Cartas na manga e a literatura infantojuvenil contemporânea
Por Fernando Teixeira Luiz
Cartas na Manga Autor: Fernando Teixeira Luiz Páginas: 208 Editora: Giz Editorial/Livrus Para comprar: http://gizeditorial.com.br/site/produto.asp? codcat=FIC000000&codprod=1737 |
Reunir Monteiro Lobato e Hans Christian Andersen foi a grande meta de Cartas na Manga - título recentemente lançado pela Giz Editorial. A ideia surgiu em um congresso de literatura. Um dos palestrantes, discorrendo sobre os possíveis vínculos entre a produção de Lobato e a de Andersen, lamentou o fato de os dois escritores jamais terem se conhecido. Era o que bastava para a construção de um instigante romance que os abordasse como protagonistas.
Em Cartas na Manga, Monteiro Lobato é um aspirante a escritor que almeja o sucesso no incipiente mercado livreiro que se configura no início do século XX. Para tanto, escreve uma longa correspondência endereçada a H. C. Andersen, solicitando "dicas" de como redigir para crianças. A partir daí, edifica-se, entre uma carta e outra, a incrível saga da dupla de autores. Lobato se torna o famoso criador da série O Sítio do Picapau Amarelo e, ao lado de Emília, atravessa o Brasil movido pelo anseio de vender sua vasta obra. Andersen, enquanto isso, deixa a Escandinávia e se muda para o Rio de Janeiro, ansioso para abandonar a solidão e deslanchar um promissor casamento. Ambos, então, se metem em uma fantástica aventura marcada por lutas, conquistas e desafios.

- _Dados brutos_
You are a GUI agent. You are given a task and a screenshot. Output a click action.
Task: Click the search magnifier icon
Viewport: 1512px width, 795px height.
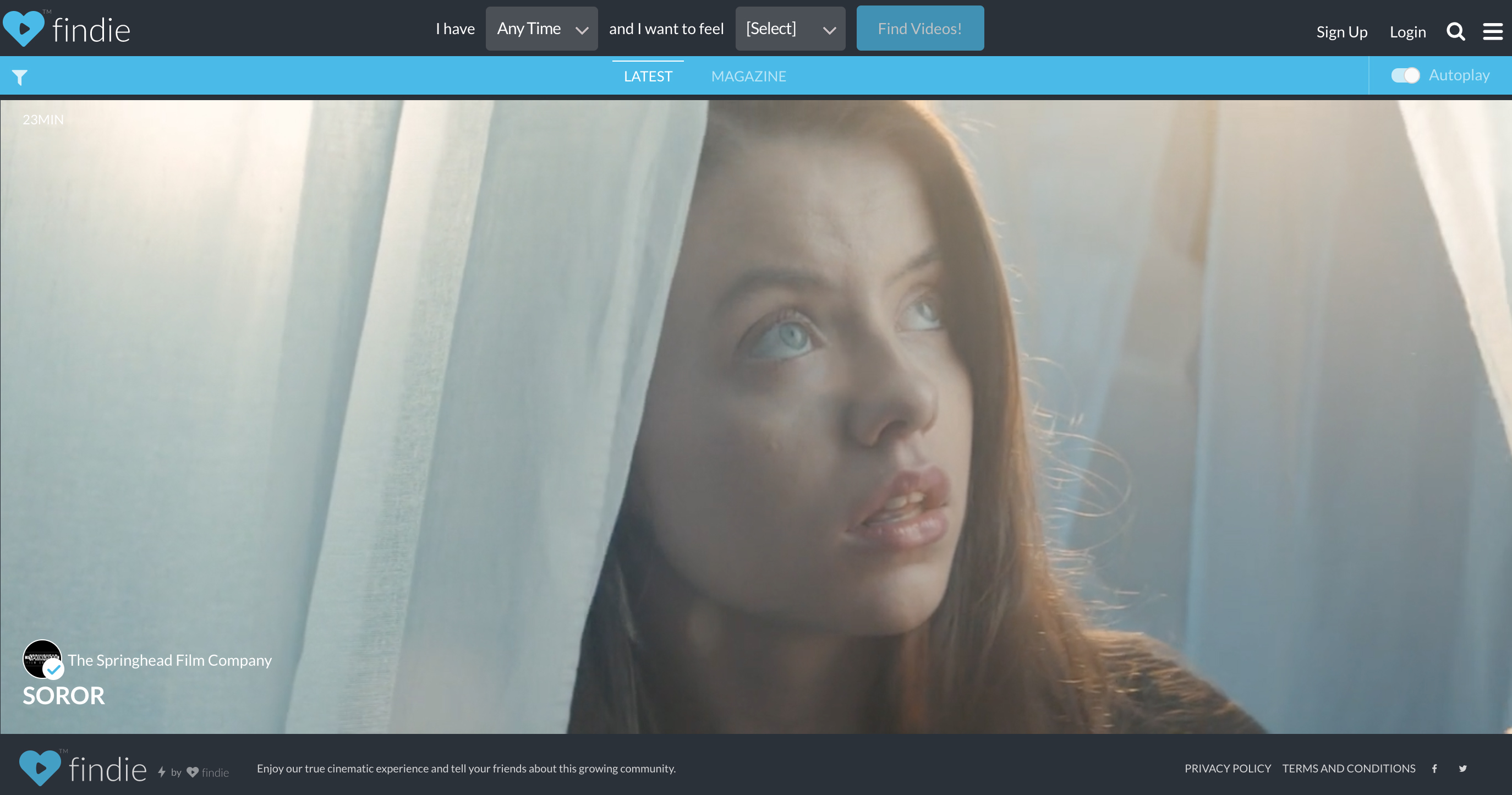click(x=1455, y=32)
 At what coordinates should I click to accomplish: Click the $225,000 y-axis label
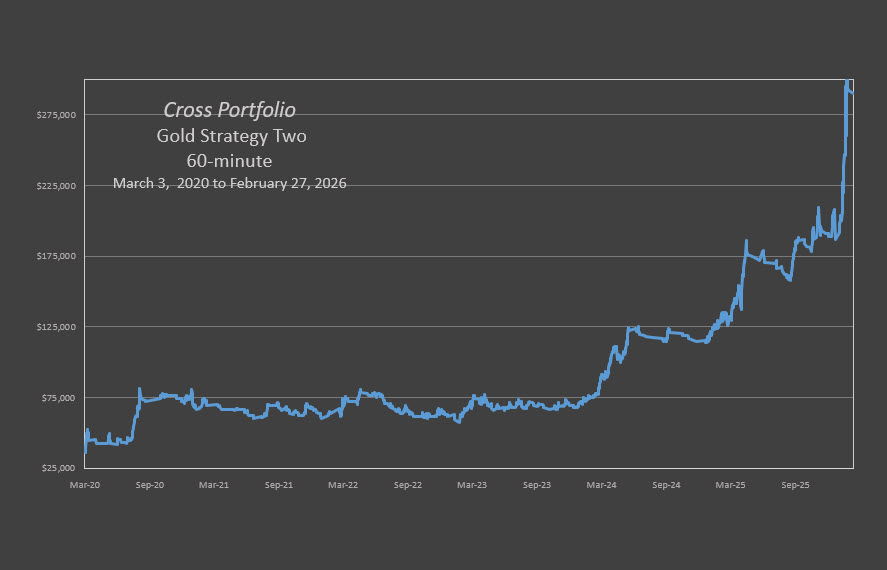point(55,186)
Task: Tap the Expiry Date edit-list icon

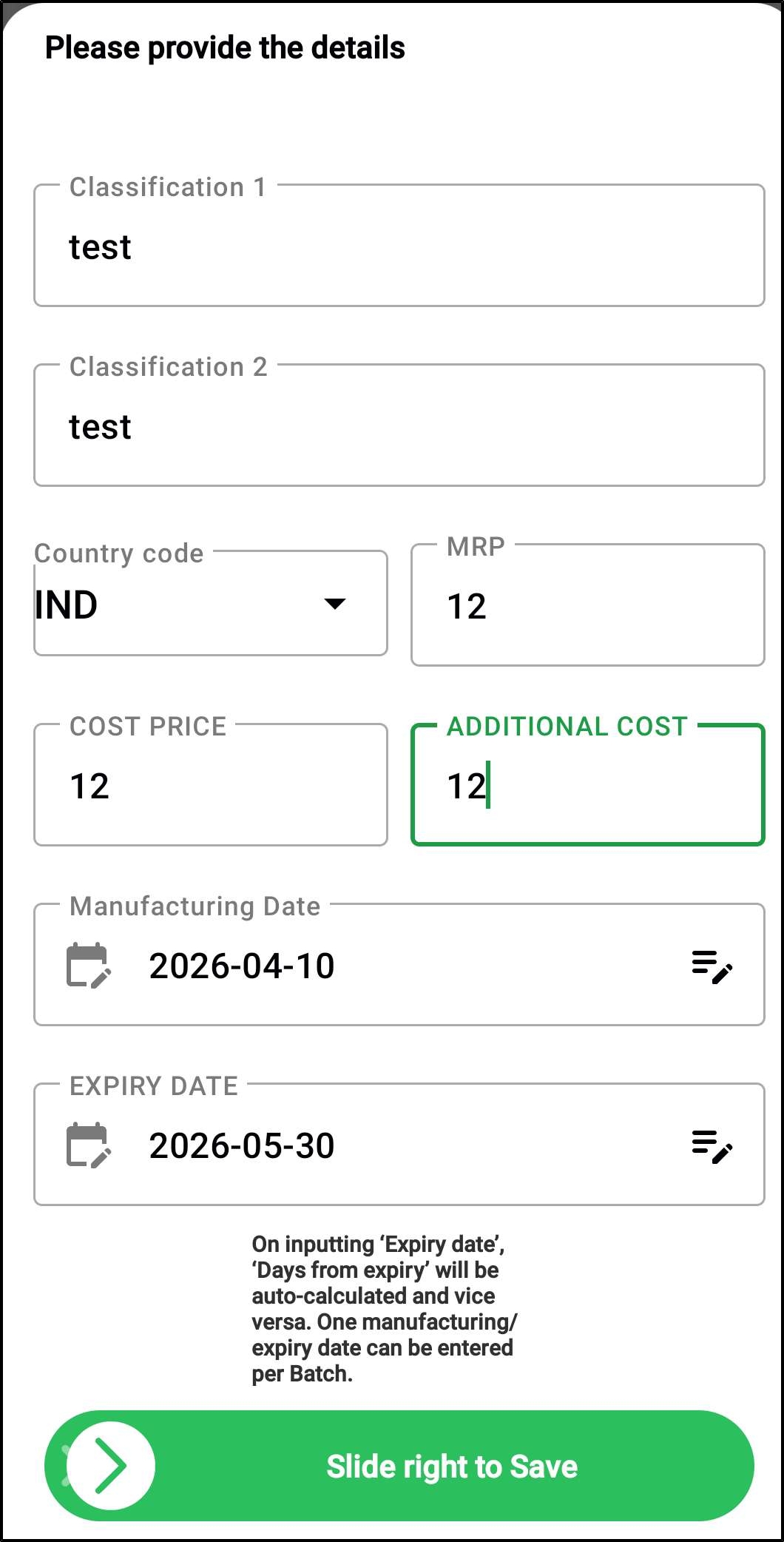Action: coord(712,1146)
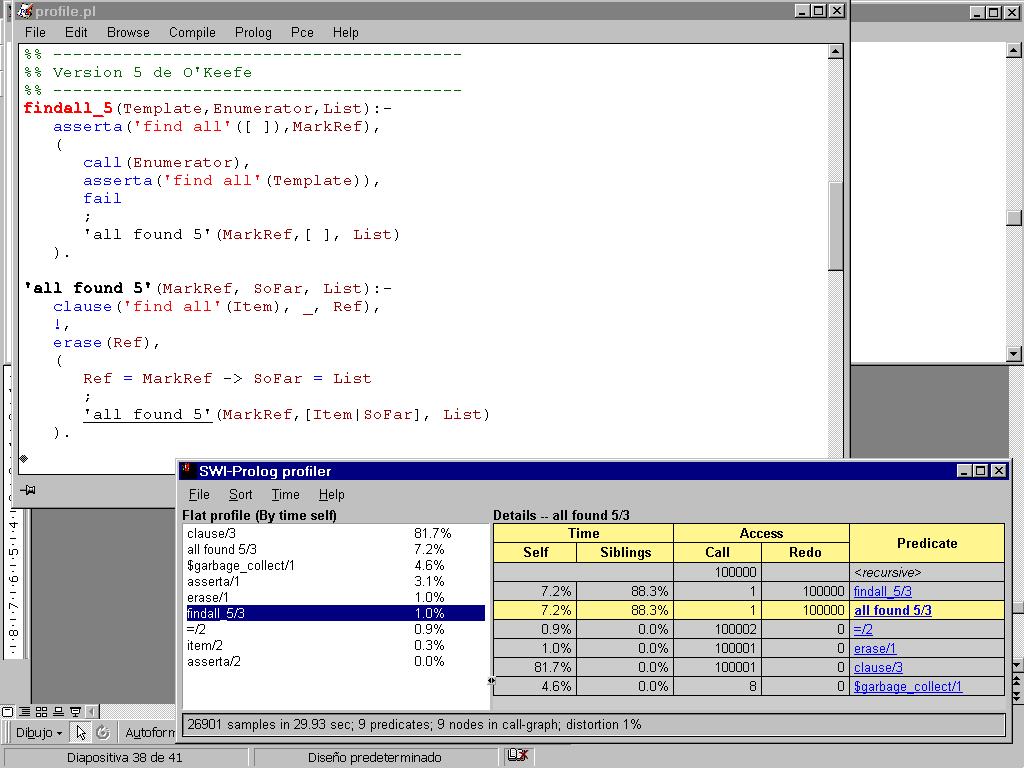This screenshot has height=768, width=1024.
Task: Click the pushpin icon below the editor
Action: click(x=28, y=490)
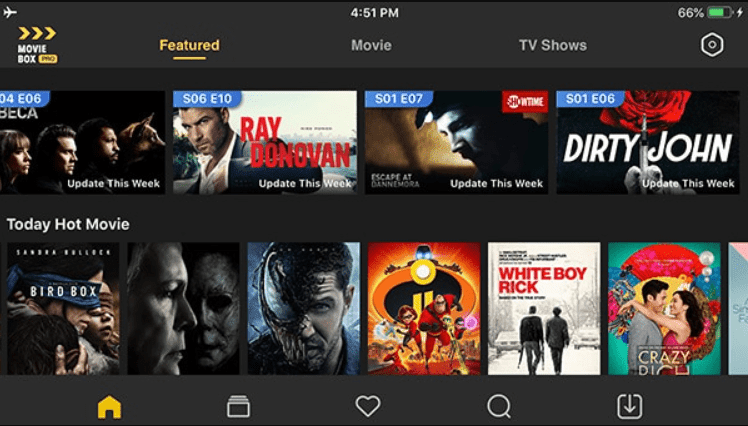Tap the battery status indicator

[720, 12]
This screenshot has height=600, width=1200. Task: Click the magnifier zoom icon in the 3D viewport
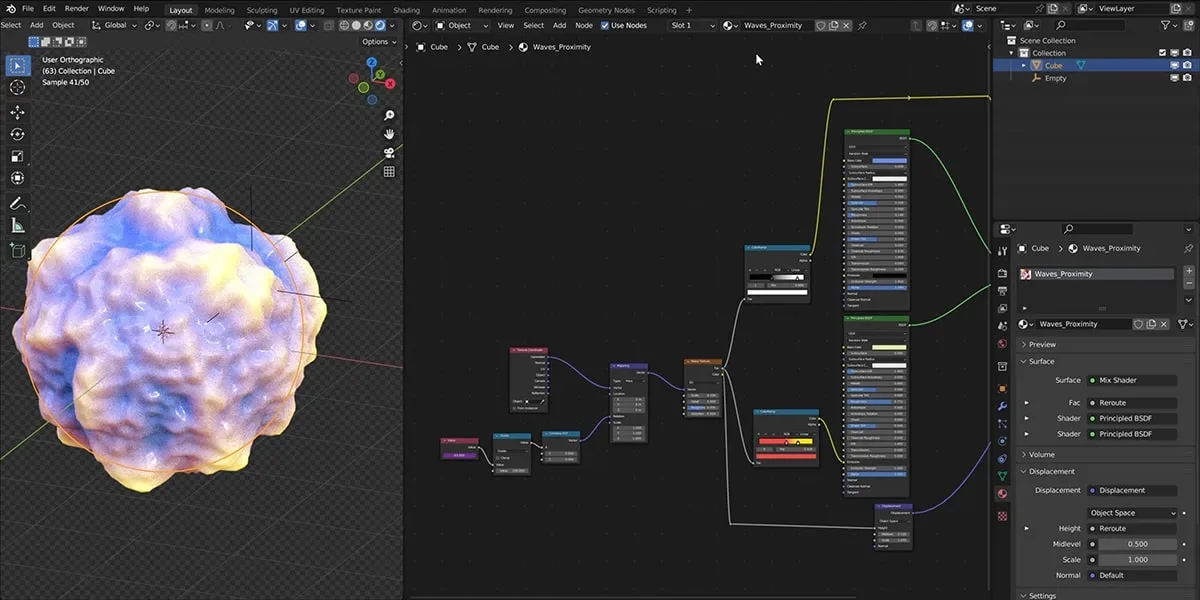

- _Objetivo do exercício_
Copie integralmente, sem qualquer alteração, o texto sobre o livro Cartas na Manga. Os dados não desempenham papel algum neste exercício.

- _Solução do exercício_
Cartas na manga e a literatura infantojuvenil contemporânea
Por Fernando Teixeira Luiz
Cartas na Manga Autor: Fernando Teixeira Luiz Páginas: 208 Editora: Giz Editorial/Livrus Para comprar: http://gizeditorial.com.br/site/produto.asp? codcat=FIC000000&codprod=1737 |
Reunir Monteiro Lobato e Hans Christian Andersen foi a grande meta de Cartas na Manga - título recentemente lançado pela Giz Editorial. A ideia surgiu em um congresso de literatura. Um dos palestrantes, discorrendo sobre os possíveis vínculos entre a produção de Lobato e a de Andersen, lamentou o fato de os dois escritores jamais terem se conhecido. Era o que bastava para a construção de um instigante romance que os abordasse como protagonistas.
Em Cartas na Manga, Monteiro Lobato é um aspirante a escritor que almeja o sucesso no incipiente mercado livreiro que se configura no início do século XX. Para tanto, escreve uma longa correspondência endereçada a H. C. Andersen, solicitando "dicas" de como redigir para crianças. A partir daí, edifica-se, entre uma carta e outra, a incrível saga da dupla de autores. Lobato se torna o famoso criador da série O Sítio do Picapau Amarelo e, ao lado de Emília, atravessa o Brasil movido pelo anseio de vender sua vasta obra. Andersen, enquanto isso, deixa a Escandinávia e se muda para o Rio de Janeiro, ansioso para abandonar a solidão e deslanchar um promissor casamento. Ambos, então, se metem em uma fantástica aventura marcada por lutas, conquistas e desafios.